Please return the material's lines from the line with "Ajuda do sistema (456, 38)" to the line with "Atual (203, 29)", both ends included, copied without any change.
— BEGIN —
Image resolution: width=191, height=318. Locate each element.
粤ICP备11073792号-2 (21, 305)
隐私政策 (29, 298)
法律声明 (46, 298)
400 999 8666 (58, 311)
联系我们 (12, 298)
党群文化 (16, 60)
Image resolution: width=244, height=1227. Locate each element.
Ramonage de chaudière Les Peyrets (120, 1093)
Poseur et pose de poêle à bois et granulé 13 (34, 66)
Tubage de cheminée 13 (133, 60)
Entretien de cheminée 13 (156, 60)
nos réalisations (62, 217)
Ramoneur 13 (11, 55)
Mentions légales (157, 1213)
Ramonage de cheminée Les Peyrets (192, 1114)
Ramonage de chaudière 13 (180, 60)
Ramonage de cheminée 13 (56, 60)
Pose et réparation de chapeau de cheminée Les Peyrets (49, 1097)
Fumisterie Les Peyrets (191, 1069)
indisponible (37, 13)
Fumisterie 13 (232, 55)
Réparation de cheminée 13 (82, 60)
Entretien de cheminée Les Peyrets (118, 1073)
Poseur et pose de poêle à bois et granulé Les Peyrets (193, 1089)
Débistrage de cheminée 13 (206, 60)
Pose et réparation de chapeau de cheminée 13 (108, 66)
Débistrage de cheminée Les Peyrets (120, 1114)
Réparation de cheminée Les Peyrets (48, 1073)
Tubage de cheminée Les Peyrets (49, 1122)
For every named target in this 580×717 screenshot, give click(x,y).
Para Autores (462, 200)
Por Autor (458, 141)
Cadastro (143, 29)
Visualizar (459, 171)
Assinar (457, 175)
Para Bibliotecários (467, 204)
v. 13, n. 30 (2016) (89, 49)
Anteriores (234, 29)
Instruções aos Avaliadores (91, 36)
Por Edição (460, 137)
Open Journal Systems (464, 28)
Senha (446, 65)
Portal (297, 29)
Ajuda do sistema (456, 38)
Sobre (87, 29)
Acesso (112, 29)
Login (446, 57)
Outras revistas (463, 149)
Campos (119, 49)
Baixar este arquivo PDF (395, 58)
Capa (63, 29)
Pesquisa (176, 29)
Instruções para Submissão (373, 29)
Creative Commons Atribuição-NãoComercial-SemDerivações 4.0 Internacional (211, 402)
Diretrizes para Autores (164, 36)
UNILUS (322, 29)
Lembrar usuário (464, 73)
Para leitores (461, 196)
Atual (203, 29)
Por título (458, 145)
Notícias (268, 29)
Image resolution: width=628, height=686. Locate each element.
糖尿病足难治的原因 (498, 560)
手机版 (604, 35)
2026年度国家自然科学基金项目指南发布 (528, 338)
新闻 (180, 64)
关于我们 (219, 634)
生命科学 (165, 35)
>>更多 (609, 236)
— END —
Answer to the exercise:
Ajuda do sistema (456, 38)
Sobre (87, 29)
Acesso (112, 29)
Login (446, 57)
Outras revistas (463, 149)
Campos (119, 49)
Baixar este arquivo PDF (395, 58)
Capa (63, 29)
Pesquisa (176, 29)
Instruções para Submissão (373, 29)
Creative Commons Atribuição-NãoComercial-SemDerivações 4.0 Internacional (211, 402)
Diretrizes para Autores (164, 36)
UNILUS (322, 29)
Lembrar usuário (464, 73)
Para leitores (461, 196)
Atual (203, 29)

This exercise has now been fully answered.